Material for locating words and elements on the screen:
↓↓↓

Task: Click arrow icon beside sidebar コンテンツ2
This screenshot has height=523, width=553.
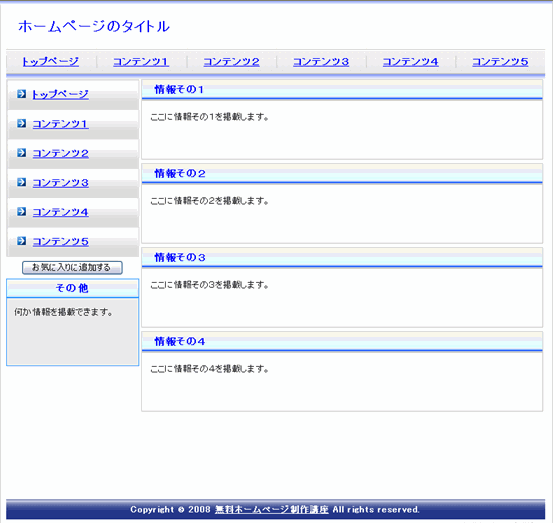Action: [x=22, y=153]
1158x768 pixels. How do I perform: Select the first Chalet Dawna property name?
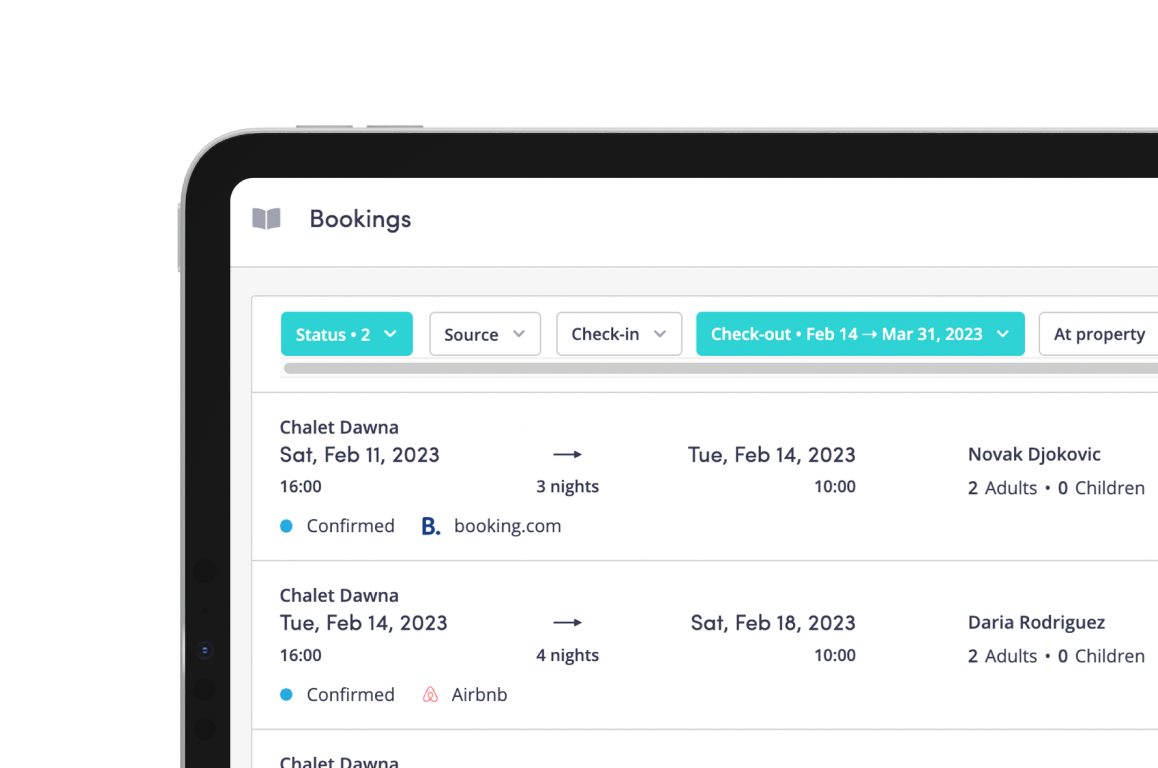339,427
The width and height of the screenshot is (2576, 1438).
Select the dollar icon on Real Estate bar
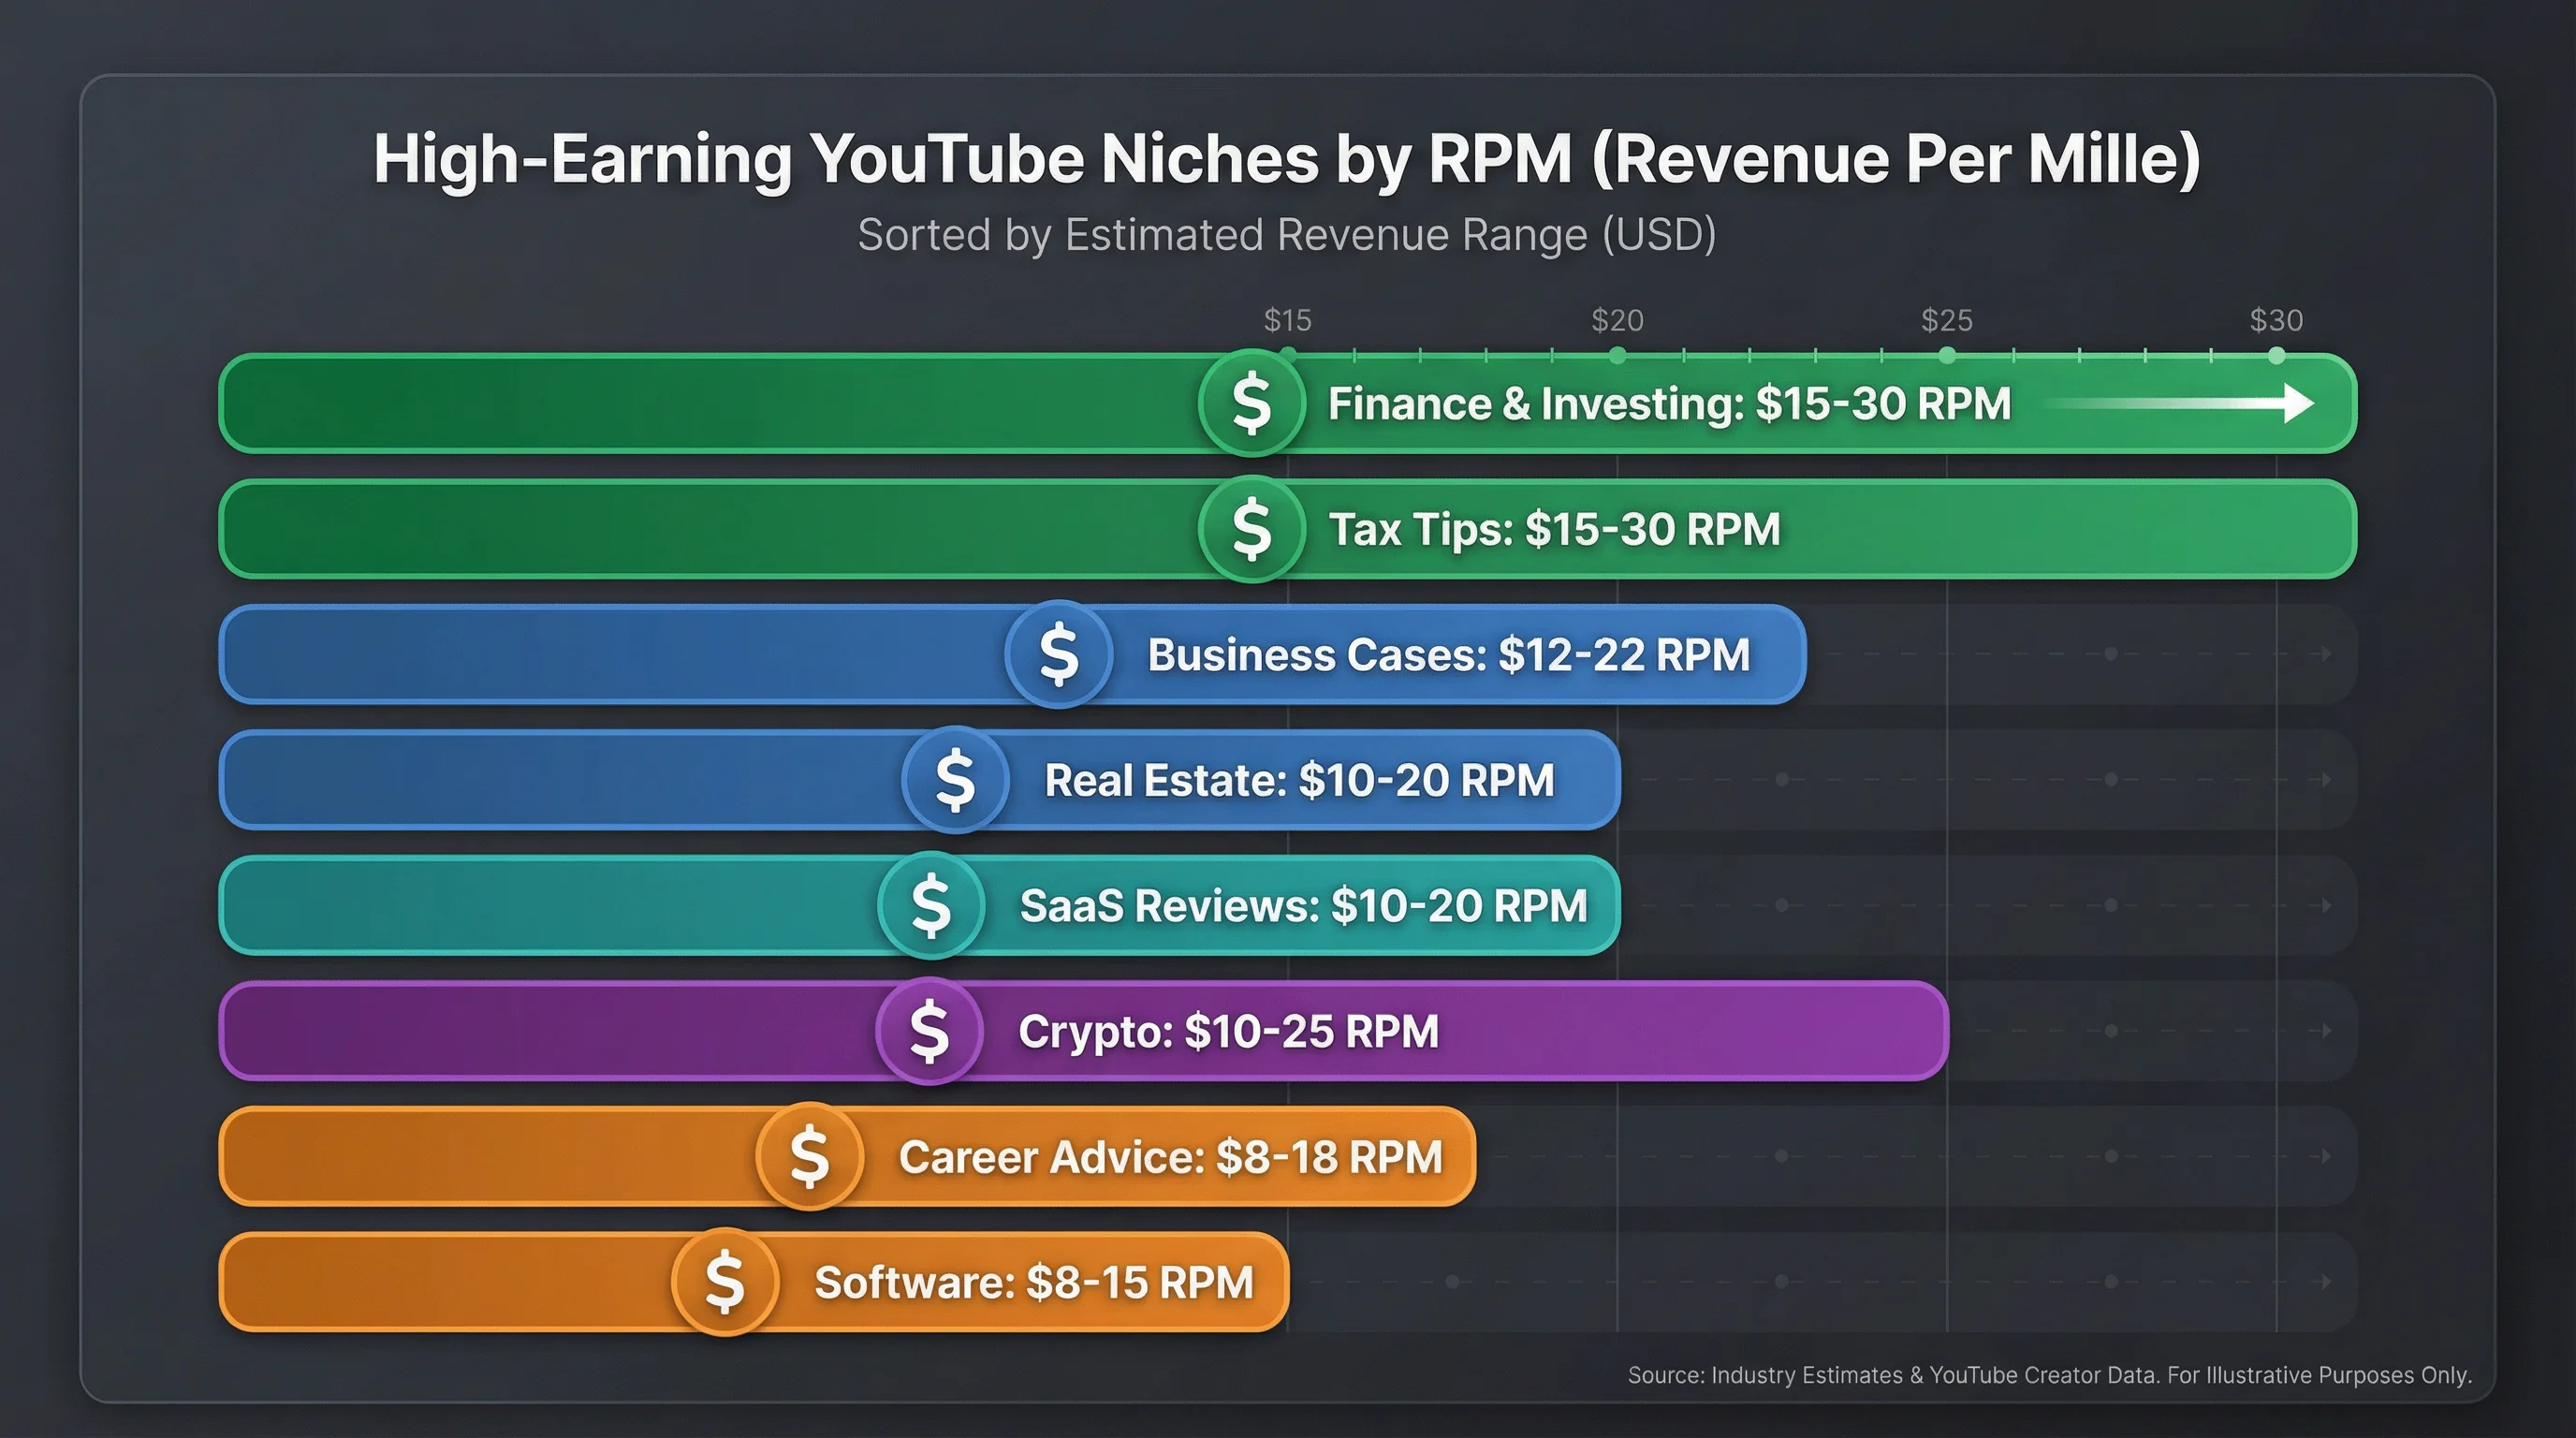coord(955,781)
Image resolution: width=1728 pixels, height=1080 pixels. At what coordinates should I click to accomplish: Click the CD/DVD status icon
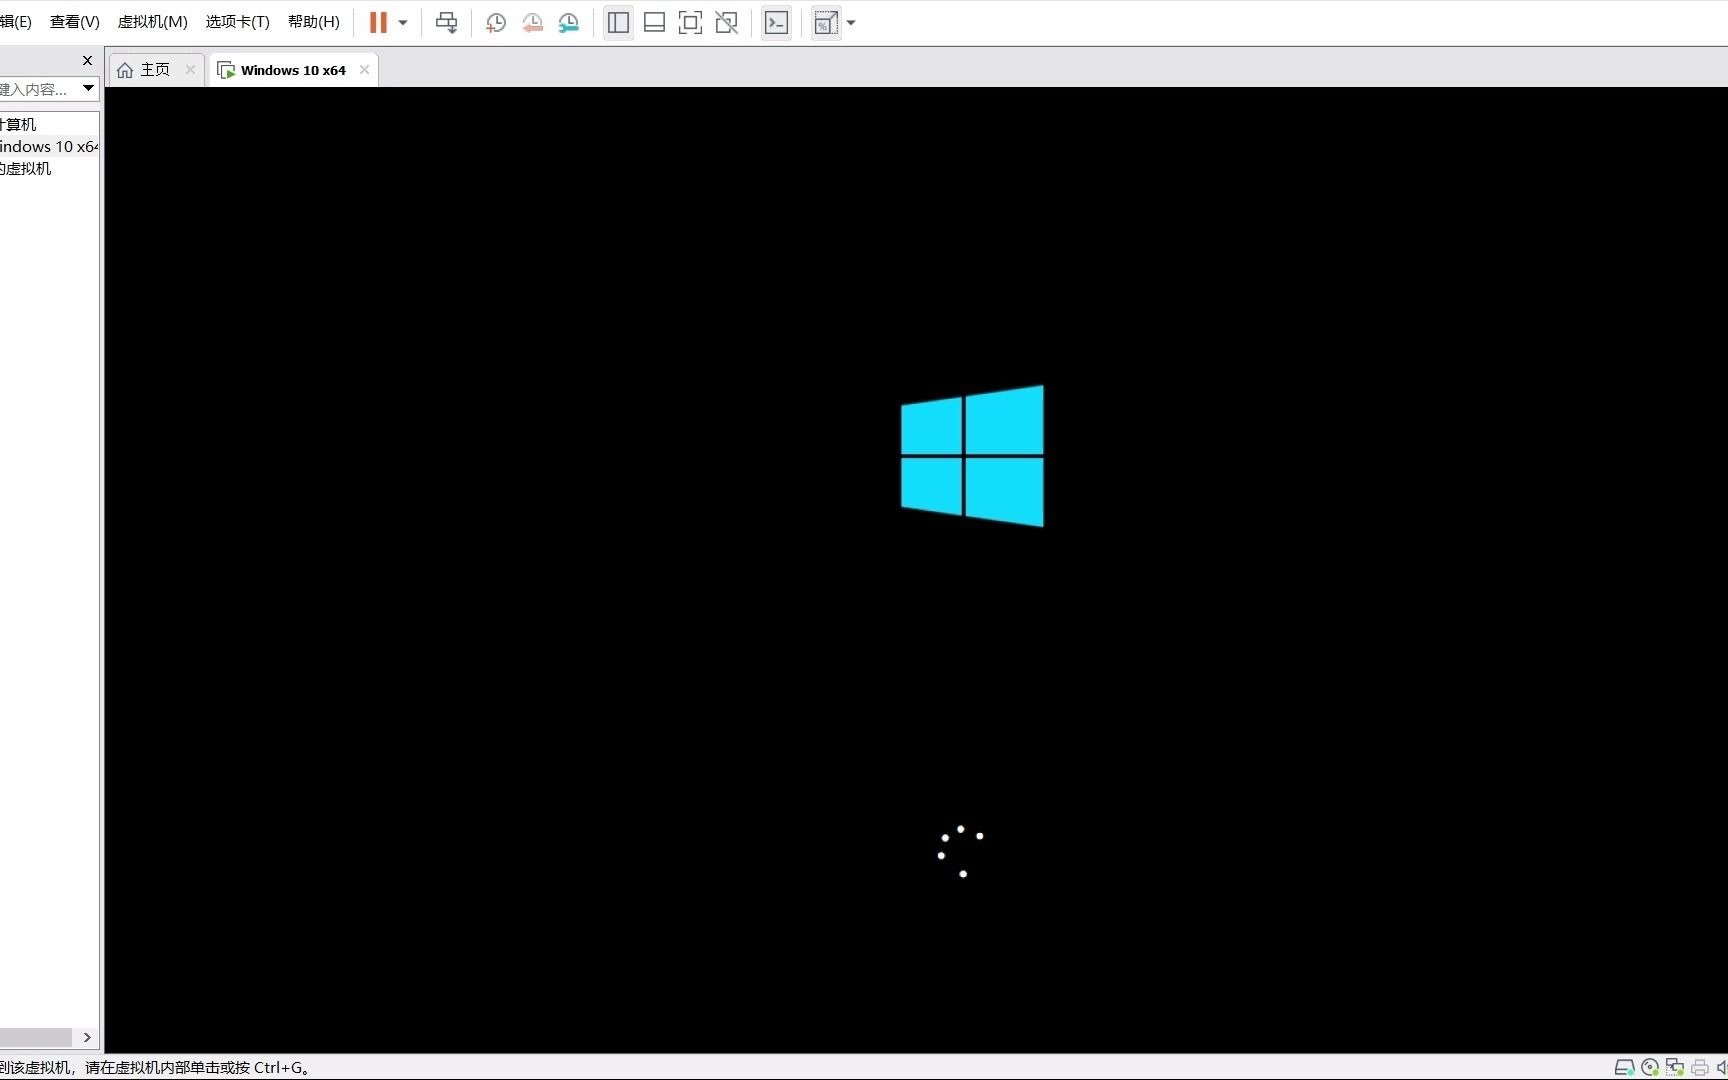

↑↑↑

# Problem description
Write out all of the material above again, requests included, offsetting every coordinate in the answers by adding 85 to each number. Leave the pictures out.

# Problem solution
Task: Click arrow icon beside sidebar コンテンツ2
This screenshot has height=523, width=553.
Action: [x=107, y=238]
1158x768 pixels. How do I perform: Select the first Chalet Dawna property name?
424,512
The width and height of the screenshot is (2576, 1438).
Select the dollar icon on Real Estate bar
coord(1040,866)
Image resolution: width=1728 pixels, height=1080 pixels. At what coordinates should I click to accomplish: Click the CD/DVD status icon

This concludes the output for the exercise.